Newark Delaware Railroad Holding Yard















“ARMY SUPPLY DEPOT.  In April of 1944, the Army Service Forces established the Newark
Holding Yard near Cooch’s Bridge, just south of Newark, a 605 acre area that served as an
ammunition dump or storage yard for the New York Port of Debarkation.  Here trains loaded with
ammunition for the European front waited for admittance to the port of New York.  The area duly
fenced in, contained more than ten miles of railroad track, and had floodlight equipment,
guardhouses, a watchtower and other items.”

From
“Delaware’s Role in World War II” by Wm. Conner and Leon deValinger, Jr., Delaware State
Archives 1955, page 70:

"In 1943 the U.S. Army established an ammunition depot on the 1047 acres they purchased, where
the Pencader Plaza /Scottfield area now stands. Ammunition was stored in railroad boxcars
dispersed throughout the depot. It was called the Newark Holding Area. The idea was that large
quantities of ammunition could be quickly moved by rail to the Port of New York and then shipped
to wherever needed. The depot was enclosed with a 12-foot high barbwire fence. German prisoners of
war were incarcerated there and assigned various menial tasks. At harvest time the prisoners would
be employed by local farmers. World War II ended before any large supply of munitions could be
stored in the depot."

From
"Memories of Growing up in Pencader hundred during the 1940's and 1950's"  
by John Wilson Slack, Sr. http://www.pencaderheritage.org/main/phhistins/growingup.html

Editor's note: It is likely that Axis prisoners of War were employed as day laborers at the site, but
they were more likely to have been billeted at Fort DuPont.  See WWII
POW Camps in Delaware.

Collection entries:
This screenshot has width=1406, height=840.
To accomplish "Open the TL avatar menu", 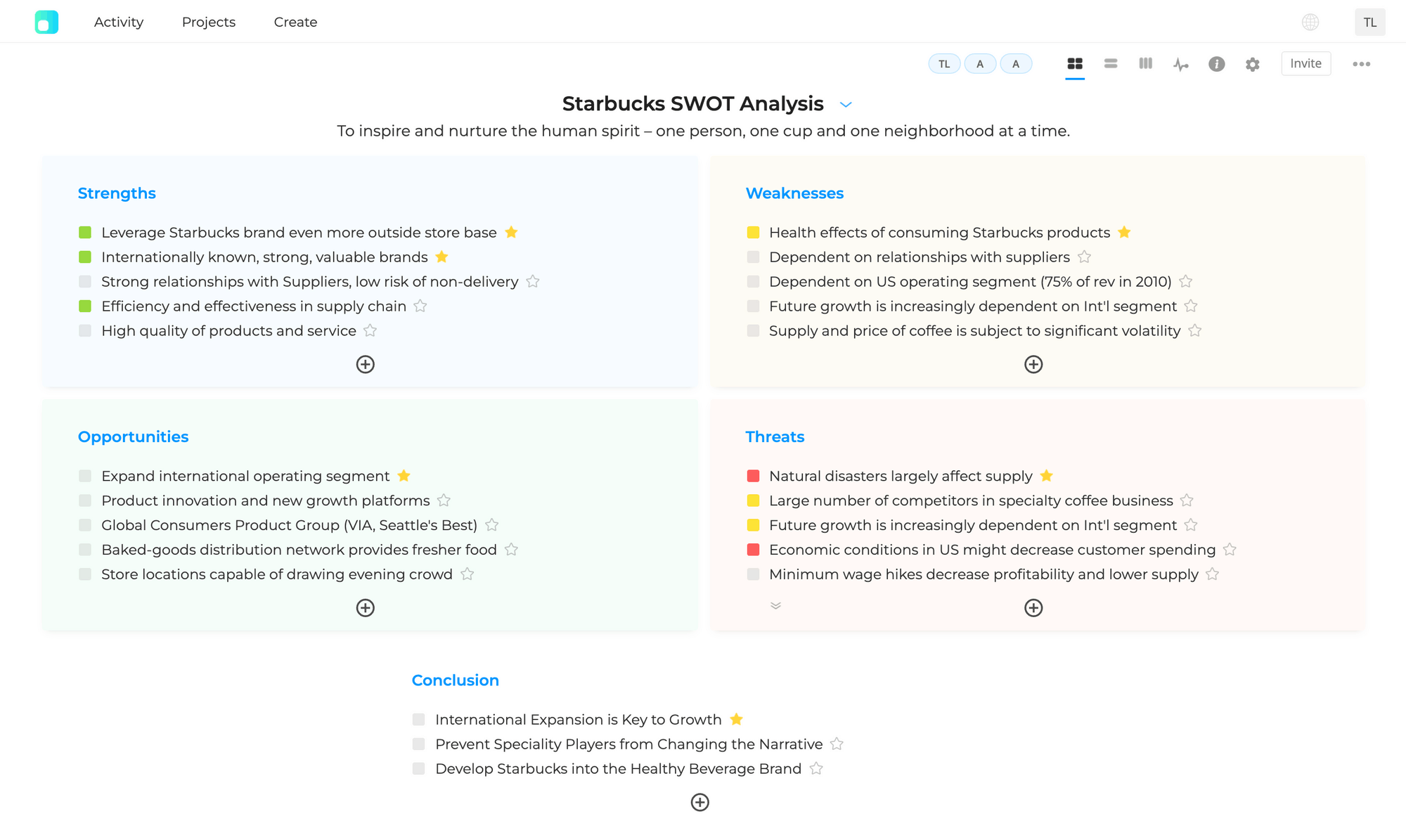I will pos(1369,22).
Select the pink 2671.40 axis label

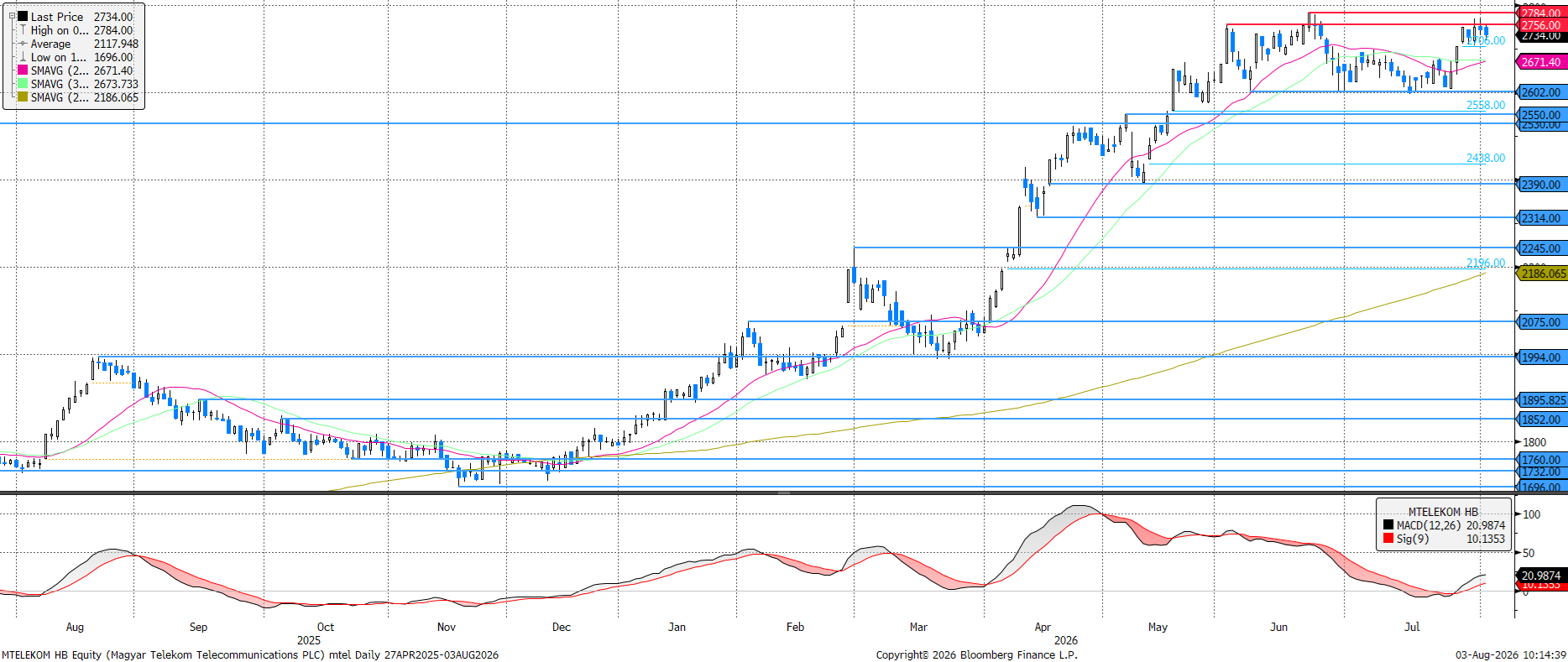click(1542, 62)
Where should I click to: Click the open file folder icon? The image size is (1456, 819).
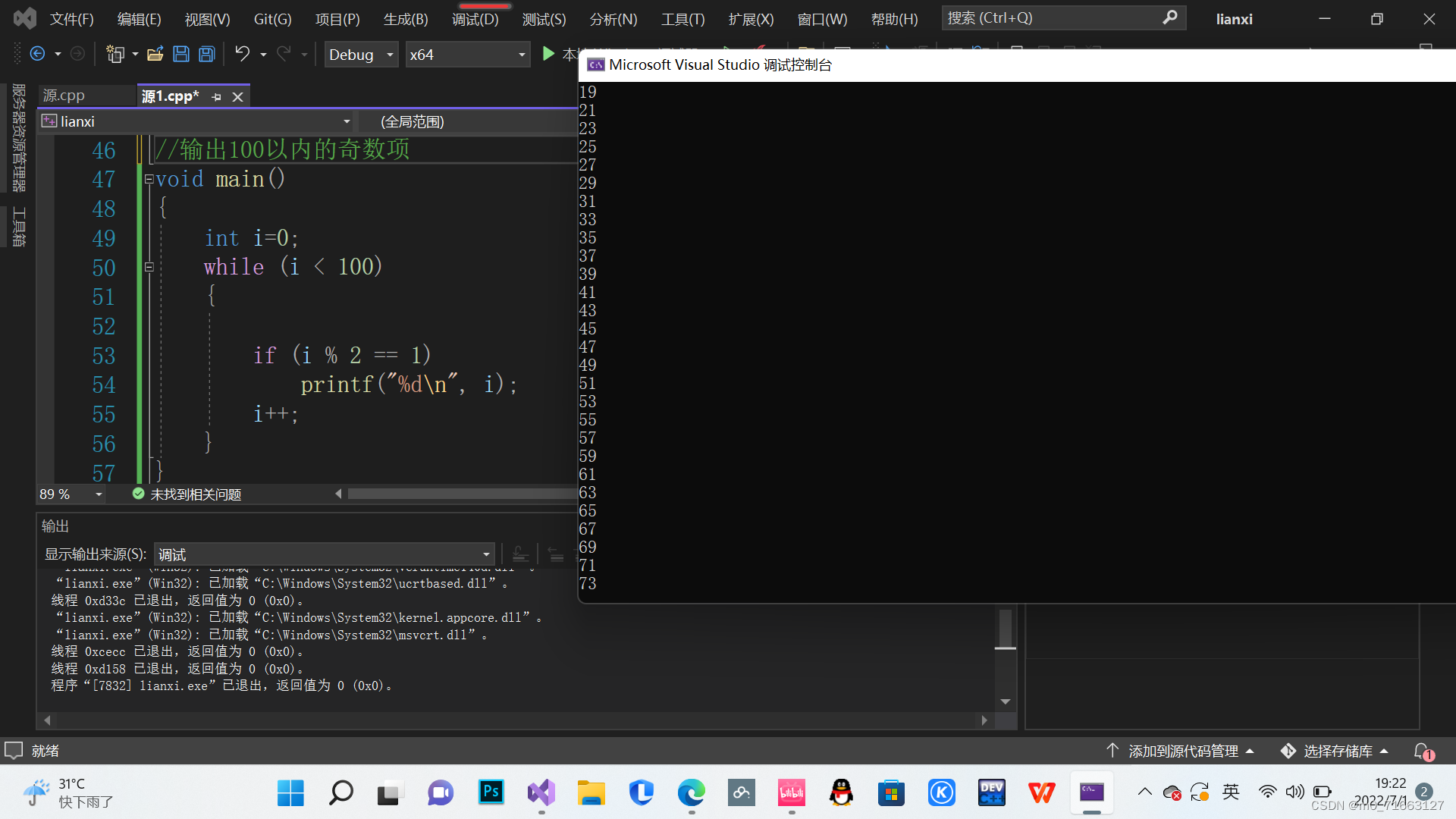coord(155,54)
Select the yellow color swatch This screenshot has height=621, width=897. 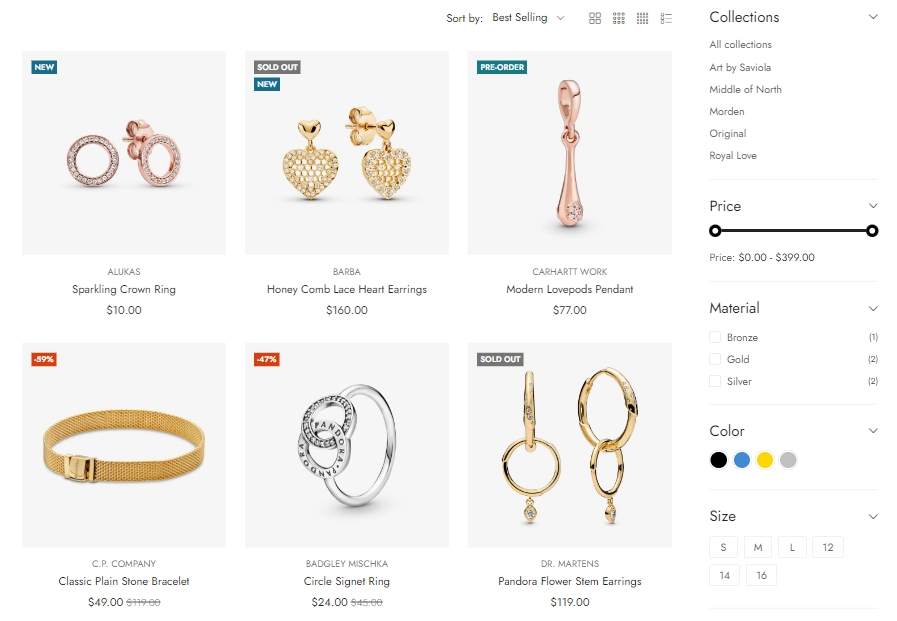coord(765,460)
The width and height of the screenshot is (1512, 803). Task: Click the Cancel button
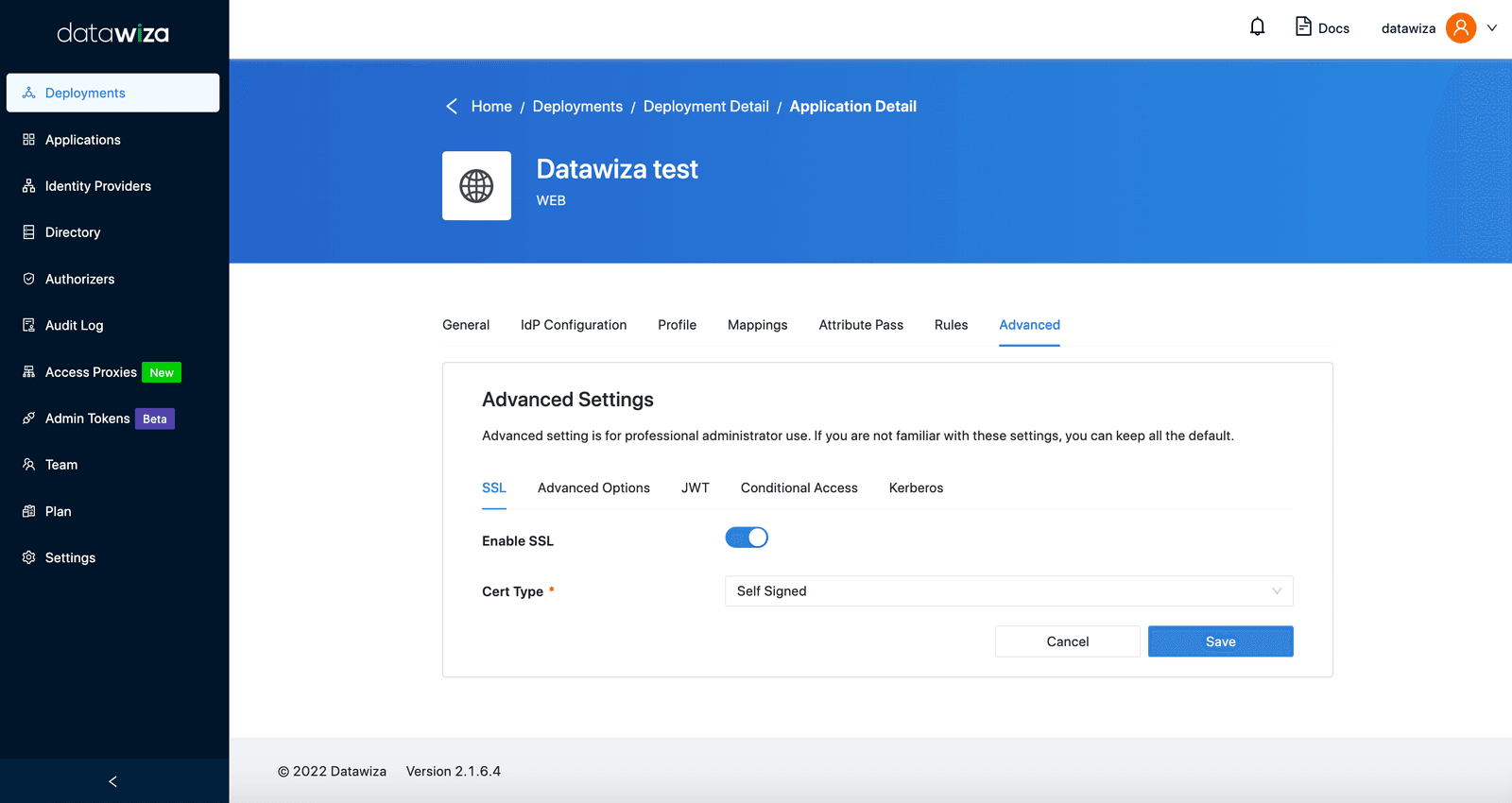[1068, 641]
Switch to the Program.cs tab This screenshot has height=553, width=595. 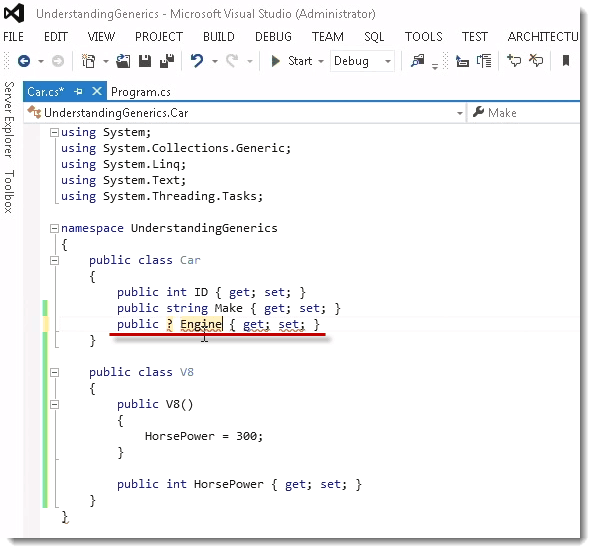point(141,92)
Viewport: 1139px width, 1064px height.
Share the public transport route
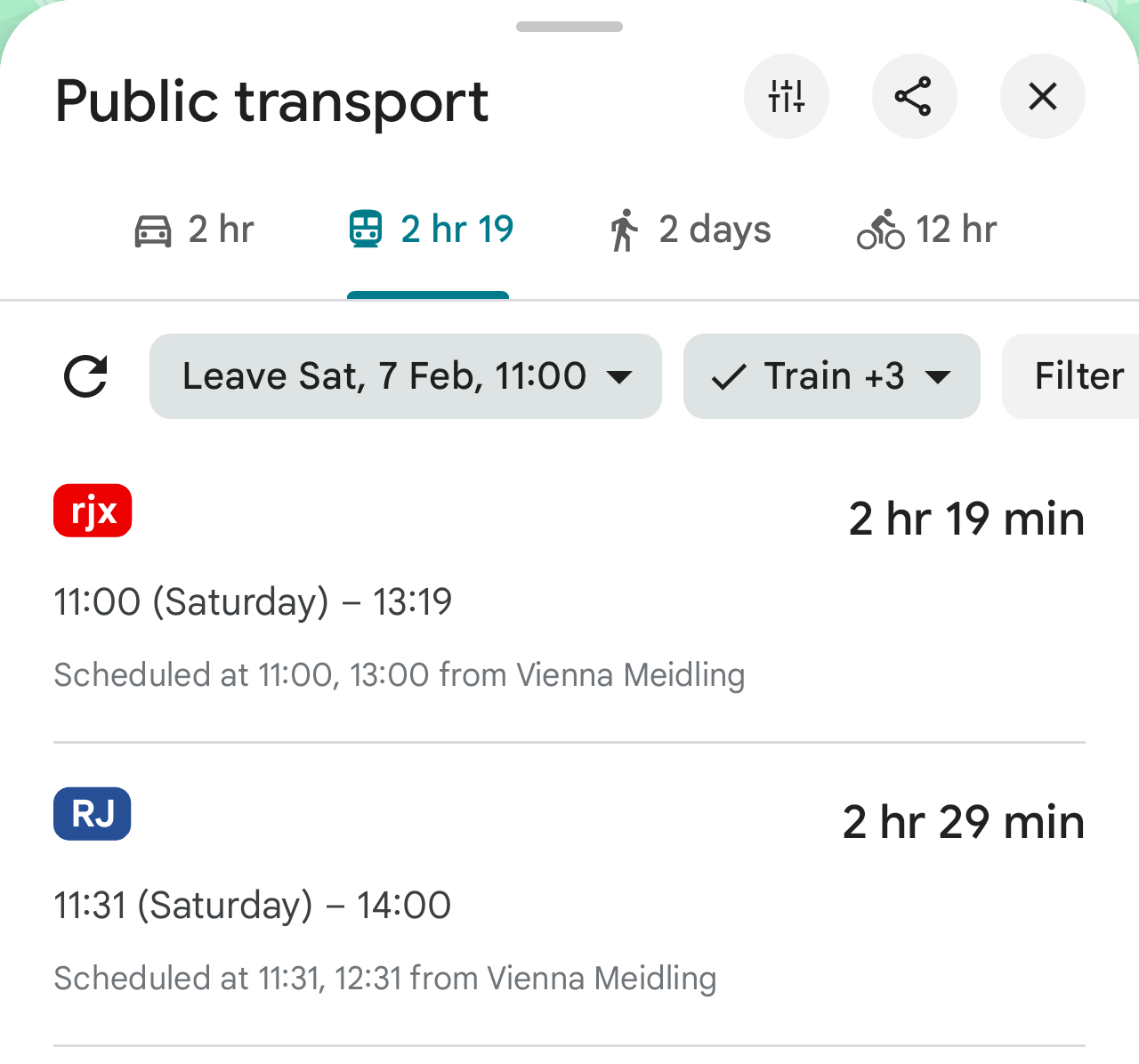914,96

▶ **CHALLENGE A**
Determine whether each statement below agrees with the Newark Holding Yard text: (i) one account states that the area contained more than ten miles of railroad track; (ii) the editor's note holds that the prisoners of war were most likely billeted at the depot itself; (iii) one account states that a large supply of munitions was stored at the depot before the war ended. Answer yes or no for each, quoting the deciding words.
▶ **CHALLENGE B**
Pick up the Newark Holding Yard text after its final sentence and continue it.

▶ **TASK RESPONSE A**
(i) Yes: "contained more than ten miles of railroad track"
(ii) No: "they were more likely to have been billeted at Fort DuPont"
(iii) No: "World War II ended before any large supply of munitions could be stored in the depot."

▶ **TASK RESPONSE B**
Dave Myers, a retired master sergeant and a  former Army railroader, who has been working on a
book about US military railroads for over 30 years replied:

"Your article on 'Mystery rail depot near Route 4 Newark, DE' was enough of a challenge for me to
stop packing for my big move next month and see if I had an answer. Several problems were obvious
from the beginning.

1. Article says the Army built it and yet the aerial shot with the article is of a Navy-type 'barricade'
(see attached drawing). Also take a look at NWS Earle, NJ, and Crane, IN, for the same type of
barricades.

2. Wilmington, DE, is on the Delaware River. A likely place to load/unload warships before
proceeding up river to Philadelphia, but the NSY had its own loading/unloading facility at Hog
Island Naval Ammunition Depot. To my knowledge the Navy had no ship handling facilities in
Wilmington.

3. Article says depot consisted of 1,047 acres. Much too small for a typical ammo storage or handling
facility. (Would need minimum 3,000 acres.)

4. Article says 'ammo kept in rail cars' during stay(?). Also says, 'war ended before any large supply
of munitions could be stored' there.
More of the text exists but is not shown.